A total of 290 patients were recruited; 53 patients were excluded by predefined criteria. Among the 237 patients included in the final analysis, CMBs were observed in 84 (35.4%) patients, and 11 had ≥5 CMBs. The mean follow-up period was 22.4±10.3 months. Compared with patients without CMBs, patients with CMBs had numerically higher rate of ICH (3.6% vs 0.7%, p=0.129). The rate of ICH was lower than ischaemic stroke for patients with 0 to 4 CMBs, but higher for those with ≥5 CMBs. CMB count (C-index 0.82) was more sensitive than HAS-BLED (C-index 0.55) and CHA2DS2-VASc (C-index 0.63) scores in predicting ICH.

CONCLUSIONS

In Chinese patients with AF on warfarin, presence of multiple CMBs may be associated with higher rate of ICH than ischaemic stroke. Larger studies through international collaboration are needed to determine the risk:benefit ratio of oral anticoagulants in patients with AF of different ethnic origins.

摘要

背景与目的

脑微出血(CMB)可预测未来的颅内出血(ICH),可能为房颤(AF)患者的抗凝决策提供指导。

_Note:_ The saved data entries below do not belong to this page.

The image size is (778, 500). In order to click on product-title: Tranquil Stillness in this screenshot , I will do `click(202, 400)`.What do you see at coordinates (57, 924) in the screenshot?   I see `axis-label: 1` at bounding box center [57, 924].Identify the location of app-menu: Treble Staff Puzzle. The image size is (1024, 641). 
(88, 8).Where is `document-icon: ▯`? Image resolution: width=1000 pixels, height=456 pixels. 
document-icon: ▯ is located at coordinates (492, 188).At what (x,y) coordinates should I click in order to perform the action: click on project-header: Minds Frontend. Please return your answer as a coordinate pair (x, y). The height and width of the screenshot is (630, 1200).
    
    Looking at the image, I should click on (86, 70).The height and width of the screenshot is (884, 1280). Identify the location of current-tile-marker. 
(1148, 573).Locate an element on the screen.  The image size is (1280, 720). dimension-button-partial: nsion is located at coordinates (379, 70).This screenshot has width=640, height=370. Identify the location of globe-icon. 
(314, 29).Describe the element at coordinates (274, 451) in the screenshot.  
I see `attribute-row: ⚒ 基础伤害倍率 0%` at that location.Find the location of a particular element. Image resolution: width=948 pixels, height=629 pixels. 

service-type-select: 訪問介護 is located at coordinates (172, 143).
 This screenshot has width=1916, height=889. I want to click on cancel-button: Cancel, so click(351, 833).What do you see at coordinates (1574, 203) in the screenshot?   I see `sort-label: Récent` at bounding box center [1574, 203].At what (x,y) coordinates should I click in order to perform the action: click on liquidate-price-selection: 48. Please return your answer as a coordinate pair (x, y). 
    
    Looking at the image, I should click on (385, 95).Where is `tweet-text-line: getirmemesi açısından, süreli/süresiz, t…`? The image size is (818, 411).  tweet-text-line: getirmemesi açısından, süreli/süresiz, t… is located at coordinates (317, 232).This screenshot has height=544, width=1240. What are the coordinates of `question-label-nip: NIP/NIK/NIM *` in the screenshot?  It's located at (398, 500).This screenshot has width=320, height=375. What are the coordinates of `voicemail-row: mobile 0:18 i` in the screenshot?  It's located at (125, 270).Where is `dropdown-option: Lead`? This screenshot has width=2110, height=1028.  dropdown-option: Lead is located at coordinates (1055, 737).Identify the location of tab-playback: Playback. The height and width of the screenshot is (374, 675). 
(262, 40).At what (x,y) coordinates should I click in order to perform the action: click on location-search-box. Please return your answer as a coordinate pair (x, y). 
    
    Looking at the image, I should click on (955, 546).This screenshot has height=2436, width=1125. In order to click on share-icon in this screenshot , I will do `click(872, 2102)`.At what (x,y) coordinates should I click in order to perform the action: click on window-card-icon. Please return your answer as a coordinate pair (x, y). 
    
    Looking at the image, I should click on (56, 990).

我们旨在评估伴有 CMB 的 AF 患者使用华法林时发生华法林相关 ICH 的风险。

方法

在这项前瞻性、观察性、多中心研究中,我们招募了来自香港 6 家医院的正在使用或计划开始使用华法林抗凝治疗的 AF 患者。在基线时使用 3T MRI 脑评估 CMB。主要结局是 2 年随访时的临床 ICH。次要结局是缺血性卒、全身性栓塞、所有原因的死亡率和改良 Rankin 量表评分≥3。比较了有和无 CMB 的患者之间的结局事件。

结果

共纳入 290 例患者,有 53 例因预先设定的标准被排除。在最终分析的 237 例患者中,84 例(35.4%)患者存在 CMB,11 例患者存在≥5 个 CMB。平均随访时间为 22.4±10.3 个月。与无 CMB 的患者相比,有 CMB 的患者 ICH 发生率更高(3.6% vs 0.7%,p=0.129)。对于 CMB 数量为 0-4 个的患者,ICH 的发生率低于缺血性卒,而 CMB 数量≥5 个的患者则相反。CMB 计数(C 指数 0.82)比 HAS-BLED(C 指数 0.55)和 CHA2DS2-VASc(C 指数 0.63)评分更敏感,预测 ICH。

结论

在服用华法林的中国 AF 患者中,存在多个 CMB 可能与 ICH 发生率高于缺血性卒有关。需要通过国际合作开展更大规模的研究,以确定不同种族起源的 AF 患者使用口服抗凝剂的风险效益比。